The property had stayed in Tom Saylor's family since a general store opened in 1895 and evolved into the landscape and building material retailer that shuttered in 2013.

"Mr. Saylor, I think, also owned a couple of homes that are on Beecher (Avenue), and so the facility would have an access point on Winfield Road and also on Beecher," Spande said. "When you've got that many people, you can't have one entrance immediately south of the railroad. That just doesn't work. So that is the general plan."

Spande said he would expect a "vigorous, energetic discussion" about density and traffic around nearby elementary and middle schools off Beecher.

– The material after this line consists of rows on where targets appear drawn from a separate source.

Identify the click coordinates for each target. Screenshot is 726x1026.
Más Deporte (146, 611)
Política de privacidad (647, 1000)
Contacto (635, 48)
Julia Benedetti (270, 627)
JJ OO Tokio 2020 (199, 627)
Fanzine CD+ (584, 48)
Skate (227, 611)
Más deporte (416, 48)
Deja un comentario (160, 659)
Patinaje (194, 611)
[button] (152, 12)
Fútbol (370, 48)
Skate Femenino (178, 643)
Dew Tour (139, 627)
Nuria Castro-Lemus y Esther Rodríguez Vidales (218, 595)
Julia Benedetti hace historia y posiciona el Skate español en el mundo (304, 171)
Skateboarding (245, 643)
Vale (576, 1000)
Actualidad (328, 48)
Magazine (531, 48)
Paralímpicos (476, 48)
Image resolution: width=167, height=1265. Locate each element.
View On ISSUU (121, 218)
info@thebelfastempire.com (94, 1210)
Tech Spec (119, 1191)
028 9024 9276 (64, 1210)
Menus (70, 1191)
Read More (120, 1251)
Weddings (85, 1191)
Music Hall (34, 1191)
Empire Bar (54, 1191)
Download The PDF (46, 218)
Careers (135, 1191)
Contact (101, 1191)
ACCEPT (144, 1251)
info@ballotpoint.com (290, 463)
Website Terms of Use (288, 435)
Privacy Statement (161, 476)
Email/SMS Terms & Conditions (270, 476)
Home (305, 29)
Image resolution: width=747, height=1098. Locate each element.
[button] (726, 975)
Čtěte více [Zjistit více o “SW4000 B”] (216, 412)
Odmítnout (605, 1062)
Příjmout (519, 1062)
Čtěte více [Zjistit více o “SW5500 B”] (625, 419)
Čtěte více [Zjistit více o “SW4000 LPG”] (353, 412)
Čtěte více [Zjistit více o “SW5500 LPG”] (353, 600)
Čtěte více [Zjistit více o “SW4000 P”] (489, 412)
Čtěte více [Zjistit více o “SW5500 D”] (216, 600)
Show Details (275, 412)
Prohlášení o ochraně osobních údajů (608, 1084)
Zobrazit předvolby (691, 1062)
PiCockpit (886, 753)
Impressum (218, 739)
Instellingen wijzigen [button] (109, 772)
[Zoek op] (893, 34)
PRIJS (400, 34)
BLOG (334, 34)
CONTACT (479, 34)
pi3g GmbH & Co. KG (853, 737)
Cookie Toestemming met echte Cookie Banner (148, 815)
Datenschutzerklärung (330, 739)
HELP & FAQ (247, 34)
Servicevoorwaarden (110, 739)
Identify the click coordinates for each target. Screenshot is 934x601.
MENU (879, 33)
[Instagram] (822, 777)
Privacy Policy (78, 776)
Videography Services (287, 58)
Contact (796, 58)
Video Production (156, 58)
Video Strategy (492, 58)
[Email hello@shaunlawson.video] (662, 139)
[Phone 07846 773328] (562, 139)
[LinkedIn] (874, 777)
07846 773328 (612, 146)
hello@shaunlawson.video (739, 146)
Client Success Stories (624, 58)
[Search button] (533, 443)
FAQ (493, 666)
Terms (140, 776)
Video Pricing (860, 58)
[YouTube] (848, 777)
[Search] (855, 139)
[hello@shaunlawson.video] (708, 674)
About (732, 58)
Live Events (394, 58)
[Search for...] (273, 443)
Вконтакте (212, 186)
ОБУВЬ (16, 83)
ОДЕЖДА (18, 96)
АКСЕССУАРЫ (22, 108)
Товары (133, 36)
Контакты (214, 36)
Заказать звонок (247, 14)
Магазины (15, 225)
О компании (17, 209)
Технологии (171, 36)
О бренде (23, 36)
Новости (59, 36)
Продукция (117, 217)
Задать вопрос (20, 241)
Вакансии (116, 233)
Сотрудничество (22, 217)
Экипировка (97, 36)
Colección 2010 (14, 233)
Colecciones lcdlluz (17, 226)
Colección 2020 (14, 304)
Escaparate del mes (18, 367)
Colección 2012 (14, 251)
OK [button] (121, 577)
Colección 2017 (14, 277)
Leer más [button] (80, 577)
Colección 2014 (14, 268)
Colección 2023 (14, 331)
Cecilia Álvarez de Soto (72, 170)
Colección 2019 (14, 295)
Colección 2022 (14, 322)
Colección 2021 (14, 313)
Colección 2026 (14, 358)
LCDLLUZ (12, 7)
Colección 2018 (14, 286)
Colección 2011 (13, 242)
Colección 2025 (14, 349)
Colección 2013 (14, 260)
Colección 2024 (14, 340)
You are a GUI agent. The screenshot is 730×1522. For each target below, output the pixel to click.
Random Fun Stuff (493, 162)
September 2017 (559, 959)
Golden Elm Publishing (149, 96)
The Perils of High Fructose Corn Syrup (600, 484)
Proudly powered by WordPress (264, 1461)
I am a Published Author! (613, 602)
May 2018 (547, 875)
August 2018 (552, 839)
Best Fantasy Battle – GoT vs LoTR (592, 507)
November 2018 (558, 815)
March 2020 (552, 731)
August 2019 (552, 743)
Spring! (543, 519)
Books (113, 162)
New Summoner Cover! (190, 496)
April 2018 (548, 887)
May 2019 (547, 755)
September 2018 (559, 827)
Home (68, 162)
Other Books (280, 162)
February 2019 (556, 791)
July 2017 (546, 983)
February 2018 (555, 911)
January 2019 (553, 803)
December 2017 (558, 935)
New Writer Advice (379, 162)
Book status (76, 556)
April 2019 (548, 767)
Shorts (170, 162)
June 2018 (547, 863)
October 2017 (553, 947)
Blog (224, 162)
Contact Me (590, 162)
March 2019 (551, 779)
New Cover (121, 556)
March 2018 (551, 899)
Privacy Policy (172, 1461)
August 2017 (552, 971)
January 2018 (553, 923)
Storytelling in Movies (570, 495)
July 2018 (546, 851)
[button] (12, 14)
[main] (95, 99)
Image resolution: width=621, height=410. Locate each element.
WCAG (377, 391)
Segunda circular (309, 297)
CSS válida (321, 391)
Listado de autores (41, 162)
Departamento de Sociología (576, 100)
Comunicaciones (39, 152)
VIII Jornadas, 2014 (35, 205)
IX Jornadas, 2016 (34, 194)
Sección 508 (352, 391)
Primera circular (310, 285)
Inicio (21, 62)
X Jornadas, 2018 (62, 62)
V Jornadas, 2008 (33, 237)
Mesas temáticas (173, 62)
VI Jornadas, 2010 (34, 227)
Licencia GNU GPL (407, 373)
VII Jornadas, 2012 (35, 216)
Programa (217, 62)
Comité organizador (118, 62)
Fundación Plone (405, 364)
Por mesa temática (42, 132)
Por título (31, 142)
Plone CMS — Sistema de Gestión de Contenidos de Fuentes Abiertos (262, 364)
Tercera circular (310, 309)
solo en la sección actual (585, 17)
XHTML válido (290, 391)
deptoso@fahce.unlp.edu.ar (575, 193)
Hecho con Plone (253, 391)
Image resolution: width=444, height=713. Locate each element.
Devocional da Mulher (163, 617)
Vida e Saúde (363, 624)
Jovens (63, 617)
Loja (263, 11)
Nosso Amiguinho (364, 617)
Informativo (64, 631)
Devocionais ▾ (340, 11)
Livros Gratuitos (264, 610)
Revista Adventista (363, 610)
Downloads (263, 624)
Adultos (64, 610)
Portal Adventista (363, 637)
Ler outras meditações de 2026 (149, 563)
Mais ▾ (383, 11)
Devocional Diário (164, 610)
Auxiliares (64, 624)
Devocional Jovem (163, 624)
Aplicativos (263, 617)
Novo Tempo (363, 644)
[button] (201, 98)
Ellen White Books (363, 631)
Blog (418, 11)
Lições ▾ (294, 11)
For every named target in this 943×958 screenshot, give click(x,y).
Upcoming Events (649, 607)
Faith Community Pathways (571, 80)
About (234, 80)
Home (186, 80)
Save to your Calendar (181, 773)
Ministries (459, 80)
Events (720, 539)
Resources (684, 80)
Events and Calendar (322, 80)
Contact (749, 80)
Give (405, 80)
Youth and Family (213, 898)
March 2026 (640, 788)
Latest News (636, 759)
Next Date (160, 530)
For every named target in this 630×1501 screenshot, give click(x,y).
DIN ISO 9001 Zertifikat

                                                                                                                                                                                                                       
 

"That's one of their main entry points, and they're going to want to make sure we are very thoughtful and consider their needs," Spande said.

West Chicago Elementary District 34 Superintendent Matt Rich said school officials would work closely with the village to address traffic flow during arrival and dismissal times at the two campuses, which serve more than 400 students. That includes students in some classrooms rented out to West Chicago Elementary District 33 and the School Association for Special Education.

Rich said school officials are excited for the possibility of development at the Fuel & Material site and the broader Town Center -- areas that lie in a tax increment financing district, where property taxes above a certain point are funneled into development rather than to local governments and which is set to expire in about nine years.

"We're excited to welcome any students to our community," he said.

Should it be built, new apartments could also be geared toward CDH employees who work at the main campus farther north on Winfield Road.

The hospital also has been in talks with the village about a massive, multiyear redevelopment that would bring new medical offices and retail buildings to the south of the CDH campus.

"Having more people in our Town Center is a plus," Spande said. "You want the foot traffic. You want more potential customers. You want to be able to maximize our Metra station."

Spande said officials anticipate Gateway giving a concept presentation at a December or January 2019 board meeting.

"What I've been told is they are anxious to come forward," he said.